Sustainable Fashion in Theory and Practice


Unemployment remains at an all time high in Haiti following the January 12, 2010 earthquake. Many skilled garment-makers and designers remain jobless due to the lack of exposure to international markets. The sparse garment jobs that are currently available in Haiti are often subject to poor pay and horrific working conditions. Local Buttons creates up-cycled professional wear and accessories that embody style and quality. Each piece provides sustainable, fair pay jobs in Haiti and breathes new life into old materials.

Local Buttons and the Ryerson School of Fashion collaborate to lead a select group of fashion students to Port-au-Prince, Haiti to learn first hand about ethical production and sustainability in the fashion industry. Students will be visiting Port-au-Prince from June 2nd-6th, 2014 visiting multiple factories, local designers and artisans and a bottle recycling plant that makes textiles in the US from recycled Haitian bottles.

Lu Ann Lafranz, program director of fashion design at Ryerson states  ‘As a strong supporter of experiential learning for our students at Ryerson School of Fashion, I saw an opportunity to ignite further interest in sustainable fashion through our hosts – Local Buttons. What better way to allow students to push the boundaries of their education than to reach outside the walls of our classrooms and create an international experience?’

The trip will provide an inside view of manufacturing to students whose education traditionally remains in the academic and design aspect. Opening the doors to ‘expose’ manufacturing will allow students to see first-hand the various levels of the supply chain and the human and environmental impact of our consumption patterns in North America.

» What this exercise asks:
**1)** According to the sustainable fashion text, when will the students be in Port-au-Prince?
**2)** Continue the sustainable fashion text about the Ryerson students' trip to Haiti from where it stops.

Item-finding entries:
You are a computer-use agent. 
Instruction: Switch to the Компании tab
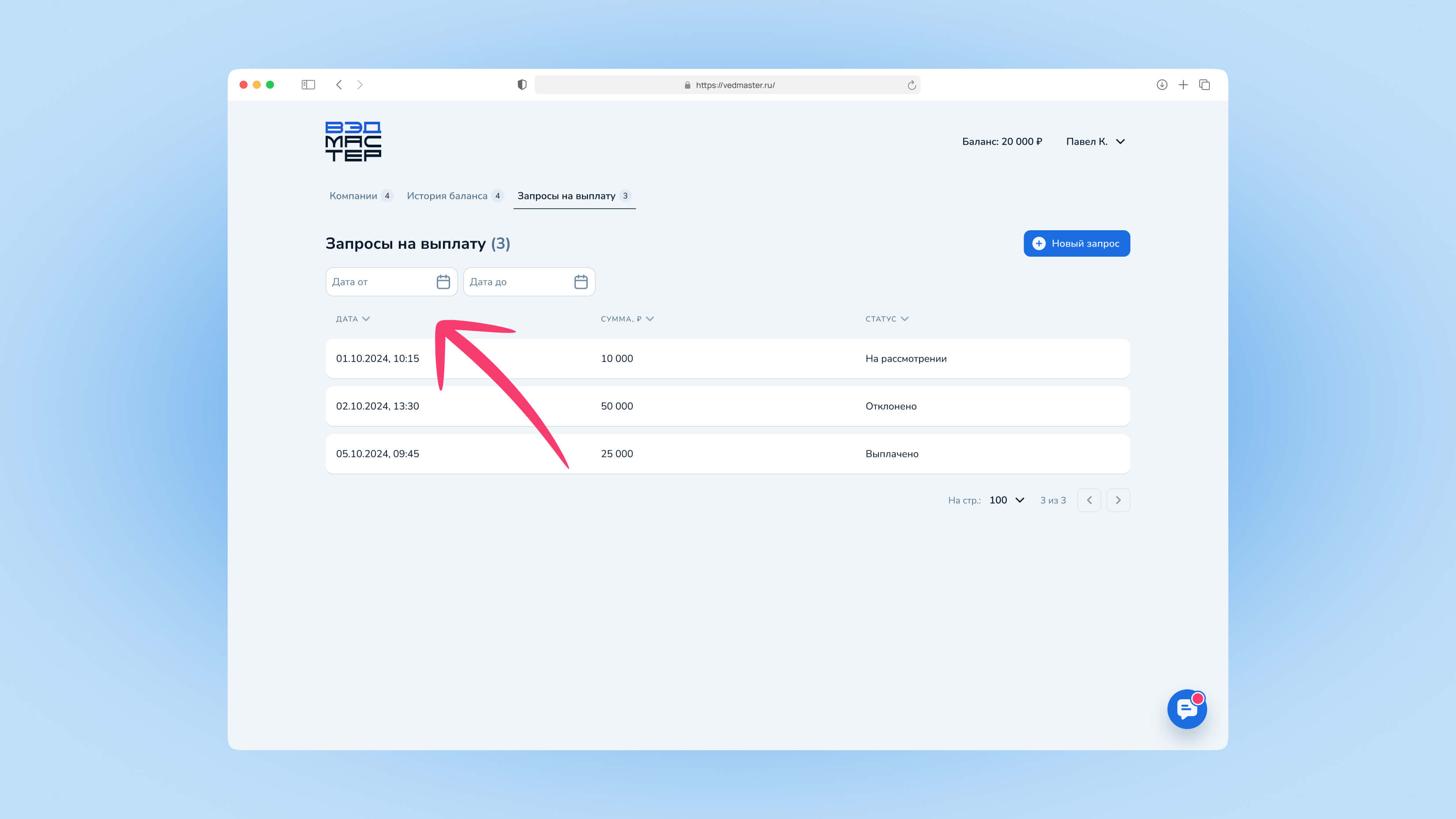point(353,196)
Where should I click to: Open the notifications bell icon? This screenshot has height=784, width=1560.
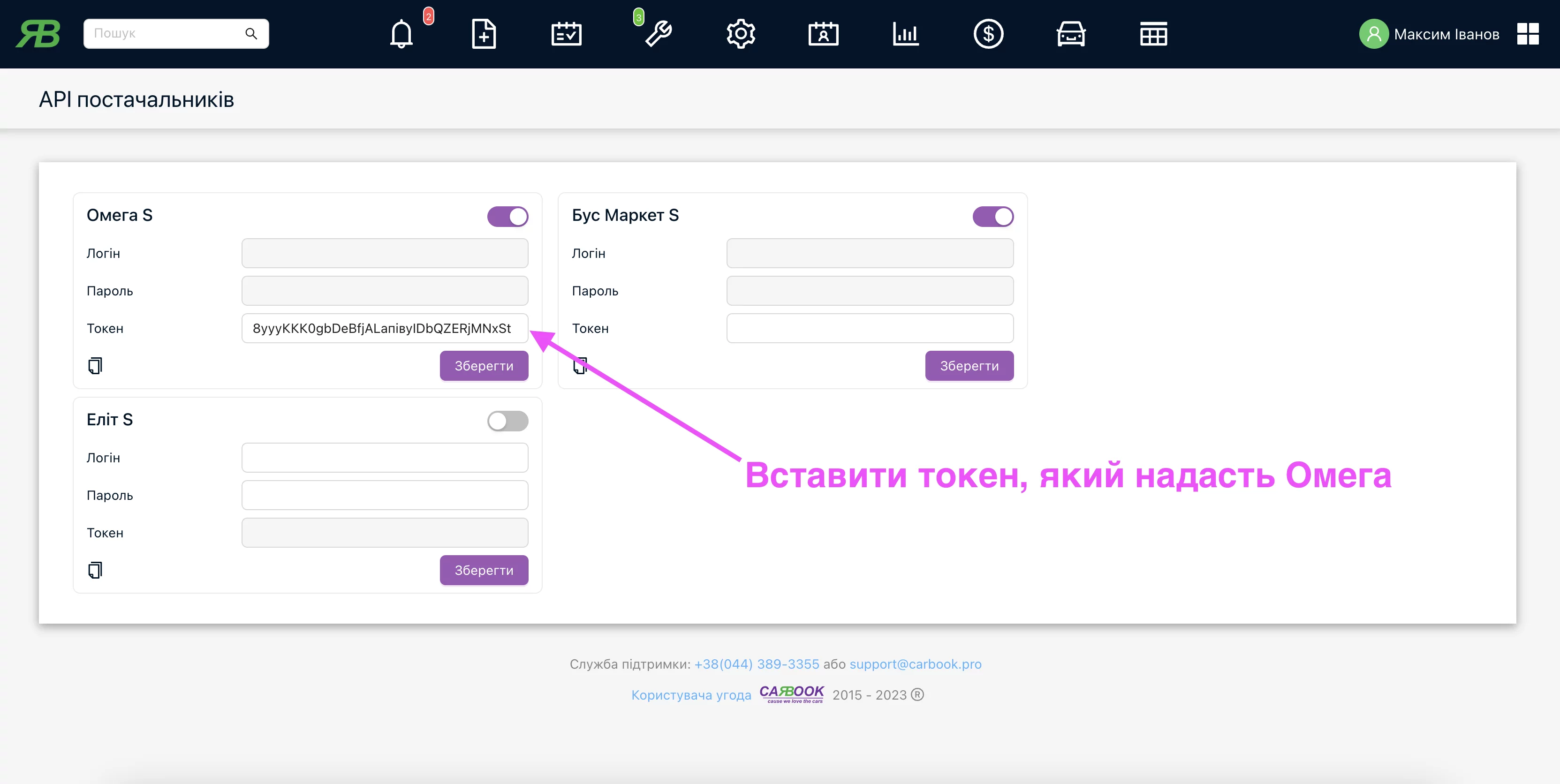pos(401,34)
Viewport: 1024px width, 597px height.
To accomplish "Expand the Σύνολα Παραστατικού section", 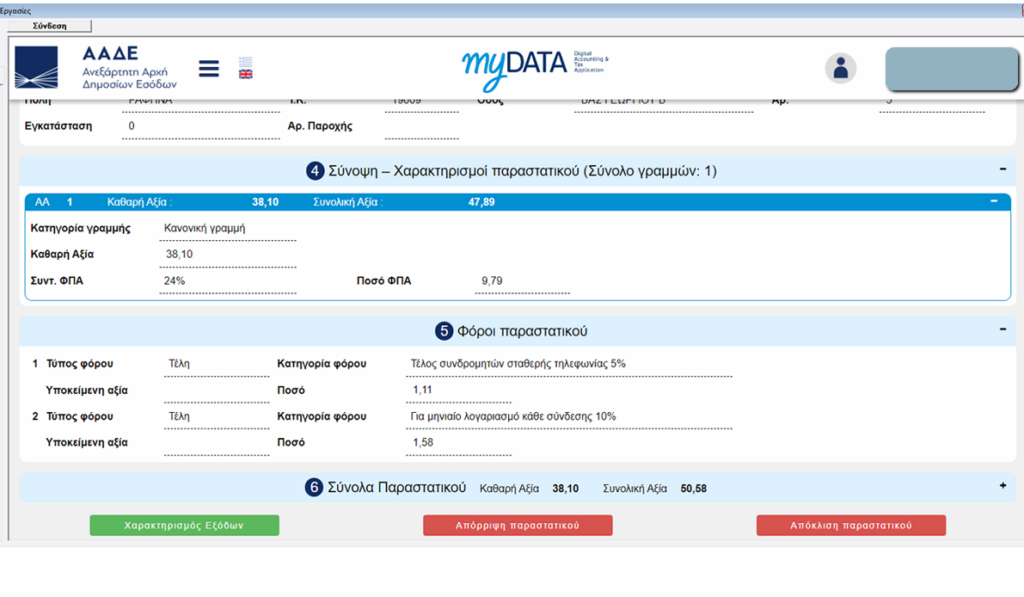I will pos(1002,486).
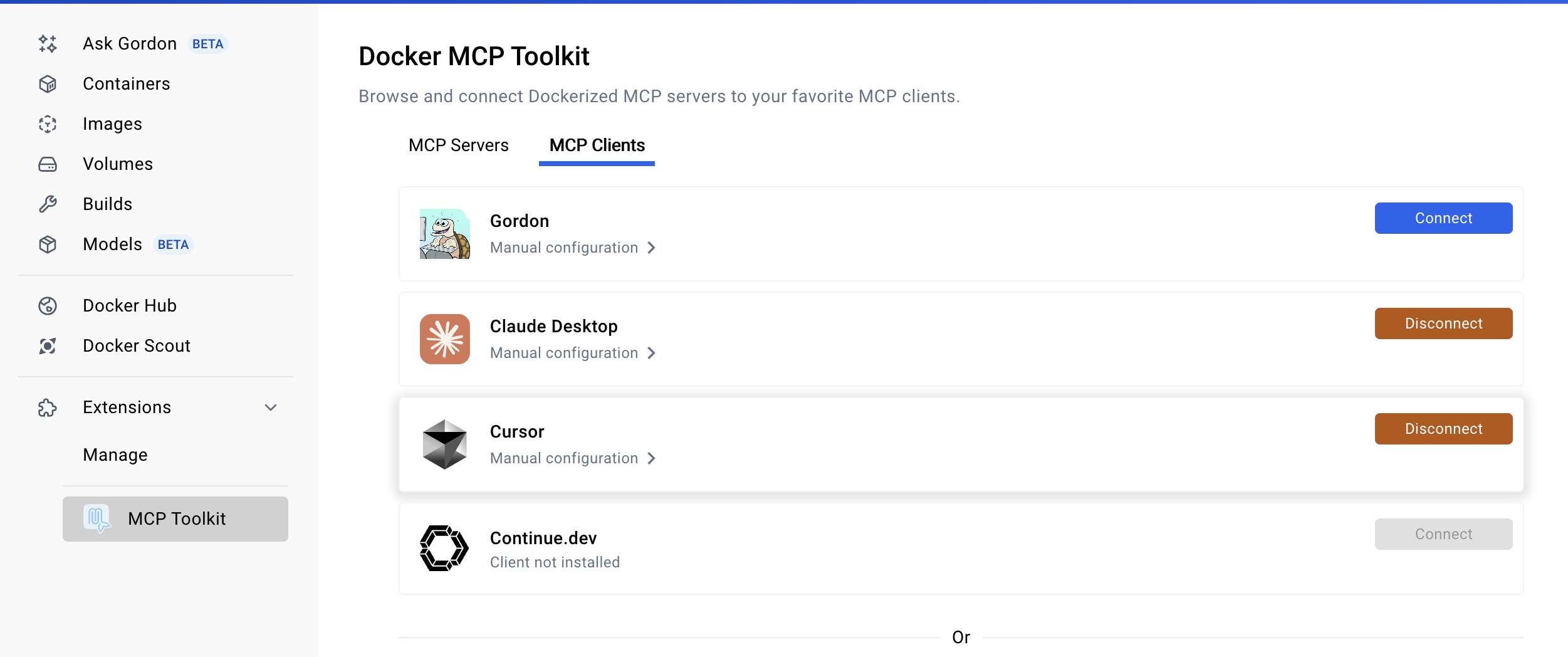Click the Volumes icon in the sidebar

(x=48, y=164)
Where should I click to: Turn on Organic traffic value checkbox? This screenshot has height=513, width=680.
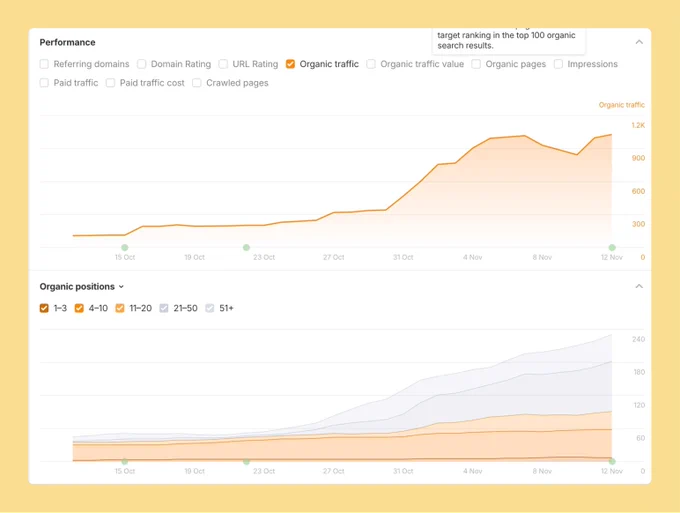[x=371, y=64]
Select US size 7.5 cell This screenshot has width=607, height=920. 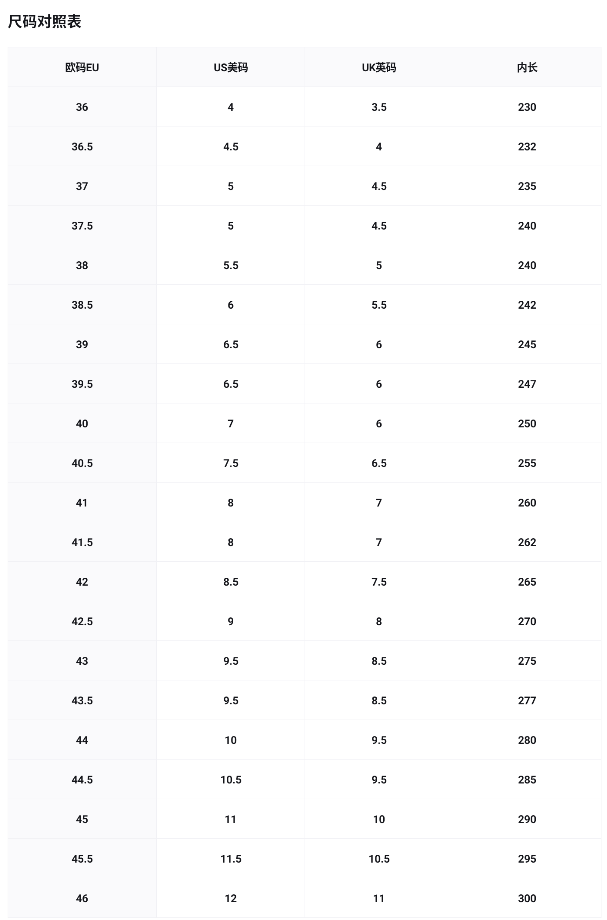point(230,463)
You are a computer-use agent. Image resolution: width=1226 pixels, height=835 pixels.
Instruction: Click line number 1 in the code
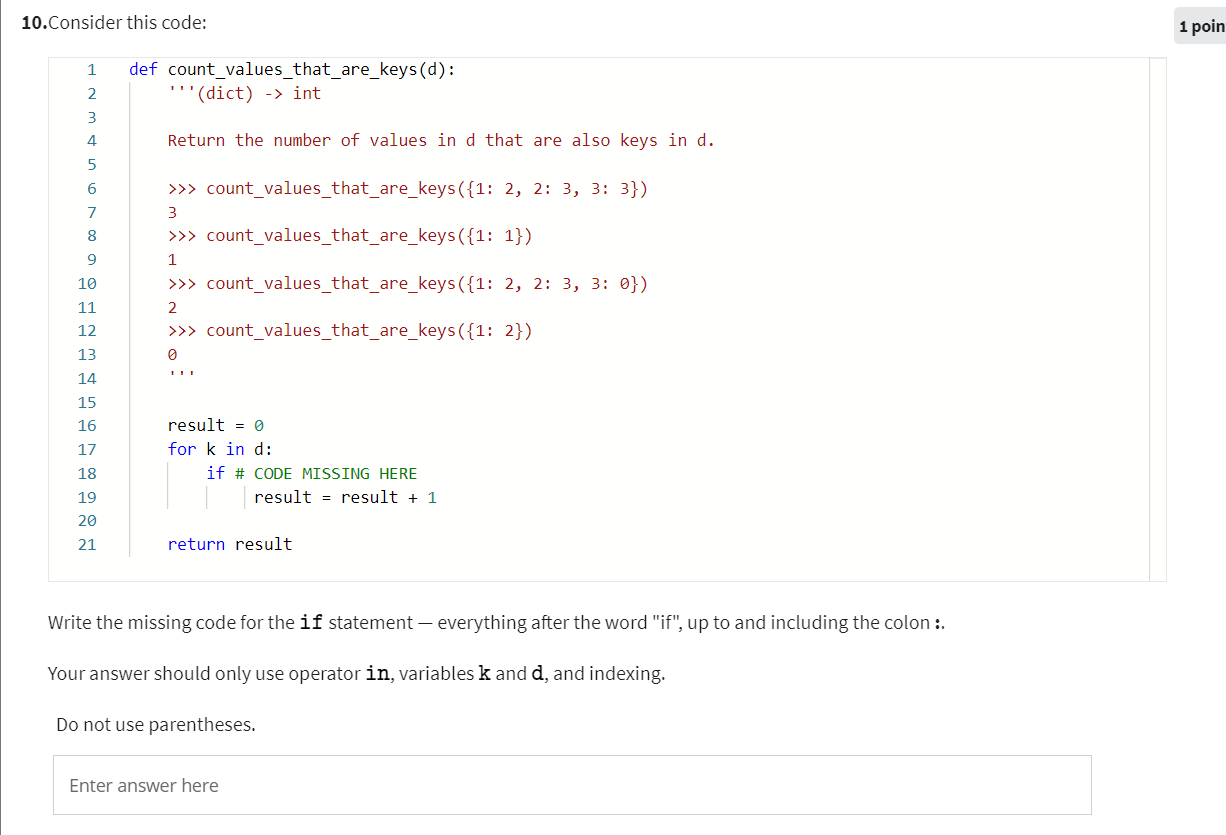click(x=91, y=69)
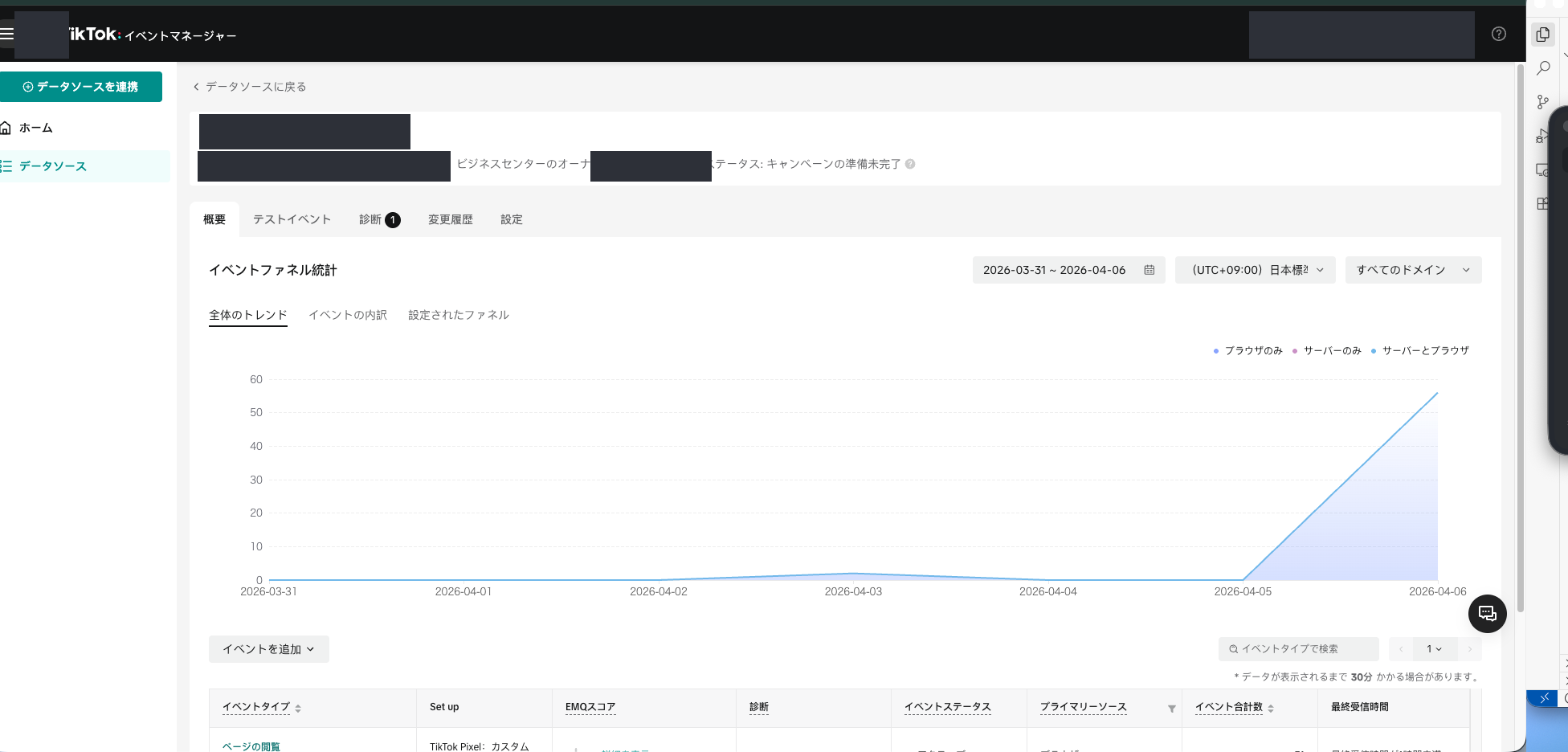Expand the イベントを追加 dropdown

pos(268,648)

» Expected outputs:
**1)** From June 2nd to 6th, 2014.

**2)**
Alec Hildebrand, Ryerson fashion student states: ‘By seeing first hand what the factories are like and what the ethical occupational standards are in a developing country, I will hopefully be able to design garments that not only fit my aesthetic and functionality, but also are able to be manufactured at a relative cost with upheld fair trade and proper safety standards.’

‘We are thrilled to bring students into our production process’ states Anne Pringle, co-founder of Local Buttons. ‘It has been our goal since day one to provide transparency throughout our line and encourage collaboration within the design community’.

For more information contact Anne Pringle:


Fashion Travels


Next week represents a milestone for Local Buttons. When we originally envisioned Local Buttons we had the grandiose idea to bring a group of students to Haiti to explore fashion and sustainability. We dreamed up ideas for internships and a way to connect emerging designers to producers in Haiti. We marched into Ryerson with a proposal in hand, only to realize we didn’t understand the first thing about curating a trip, nor did we have a strong enough grasp on the manufacturing industry.

We are so thrilled to say that we have come full circle and next week we take off for Haiti with an amazing group of students from the Ryerson Fashion department. We look forward to showing the students sustainable and ethical fashion in practice. We have a packed itinerary involving visiting factories, artisans networks, a bottle recycling plant & a training centre. Beyond all this the 4 students are working on both creative and academic projects focusing on fashion and sustainability.

We had each students write us a little note on why they are interested in coming to Haiti. Below you will find their personal accounts.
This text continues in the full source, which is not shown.